Records from a collection:
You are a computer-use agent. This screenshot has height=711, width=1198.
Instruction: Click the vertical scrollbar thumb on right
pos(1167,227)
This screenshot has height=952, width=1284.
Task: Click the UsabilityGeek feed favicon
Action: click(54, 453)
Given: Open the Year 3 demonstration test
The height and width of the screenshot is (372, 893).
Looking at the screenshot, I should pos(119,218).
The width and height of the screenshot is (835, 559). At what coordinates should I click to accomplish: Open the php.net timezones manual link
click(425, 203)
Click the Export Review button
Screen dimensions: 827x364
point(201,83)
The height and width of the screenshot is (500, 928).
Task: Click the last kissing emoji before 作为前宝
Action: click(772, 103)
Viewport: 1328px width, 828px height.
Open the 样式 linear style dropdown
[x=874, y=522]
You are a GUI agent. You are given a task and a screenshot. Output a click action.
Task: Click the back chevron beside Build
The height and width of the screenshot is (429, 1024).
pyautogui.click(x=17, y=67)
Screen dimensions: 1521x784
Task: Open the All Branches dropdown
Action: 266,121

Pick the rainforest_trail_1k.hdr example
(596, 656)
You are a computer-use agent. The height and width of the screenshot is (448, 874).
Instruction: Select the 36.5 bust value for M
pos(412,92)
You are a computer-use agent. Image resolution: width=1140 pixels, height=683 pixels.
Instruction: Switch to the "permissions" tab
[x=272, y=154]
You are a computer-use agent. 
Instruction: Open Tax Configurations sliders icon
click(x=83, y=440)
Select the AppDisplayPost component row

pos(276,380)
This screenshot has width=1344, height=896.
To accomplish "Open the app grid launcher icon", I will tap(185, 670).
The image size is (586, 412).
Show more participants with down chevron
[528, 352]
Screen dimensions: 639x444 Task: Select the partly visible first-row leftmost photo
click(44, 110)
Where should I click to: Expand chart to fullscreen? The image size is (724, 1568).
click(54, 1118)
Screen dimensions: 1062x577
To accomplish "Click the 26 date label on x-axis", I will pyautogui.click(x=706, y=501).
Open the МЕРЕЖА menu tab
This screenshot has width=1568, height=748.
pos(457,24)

Activity: Transcribe each entry above exactly as it reads.

Answer section:
You are a computer-use agent. This screenshot has height=711, width=1198.
Instruction: Click the vertical scrollbar thumb on right
pos(1167,227)
This screenshot has height=952, width=1284.
Task: Click the UsabilityGeek feed favicon
Action: click(54, 453)
Given: Open the Year 3 demonstration test
The height and width of the screenshot is (372, 893).
Looking at the screenshot, I should pos(119,218).
The width and height of the screenshot is (835, 559). At what coordinates should I click to accomplish: Open the php.net timezones manual link
click(425, 203)
Click the Export Review button
Screen dimensions: 827x364
point(201,83)
The height and width of the screenshot is (500, 928).
Task: Click the last kissing emoji before 作为前宝
Action: click(772, 103)
Viewport: 1328px width, 828px height.
Open the 样式 linear style dropdown
[x=874, y=522]
You are a GUI agent. You are given a task and a screenshot. Output a click action.
Task: Click the back chevron beside Build
The height and width of the screenshot is (429, 1024).
pyautogui.click(x=17, y=67)
Screen dimensions: 1521x784
Task: Open the All Branches dropdown
Action: 266,121

Pick the rainforest_trail_1k.hdr example
(596, 656)
You are a computer-use agent. The height and width of the screenshot is (448, 874).
Instruction: Select the 36.5 bust value for M
pos(412,92)
You are a computer-use agent. Image resolution: width=1140 pixels, height=683 pixels.
Instruction: Switch to the "permissions" tab
[x=272, y=154]
You are a computer-use agent. 
Instruction: Open Tax Configurations sliders icon
click(x=83, y=440)
Select the AppDisplayPost component row

pos(276,380)
This screenshot has width=1344, height=896.
To accomplish "Open the app grid launcher icon", I will tap(185, 670).
The image size is (586, 412).
Show more participants with down chevron
[528, 352]
Screen dimensions: 639x444 Task: Select the partly visible first-row leftmost photo
click(44, 110)
Where should I click to: Expand chart to fullscreen? The image size is (724, 1568).
click(54, 1118)
Screen dimensions: 1062x577
To accomplish "Click the 26 date label on x-axis", I will pyautogui.click(x=706, y=501).
Open the МЕРЕЖА menu tab
This screenshot has width=1568, height=748.
pos(457,24)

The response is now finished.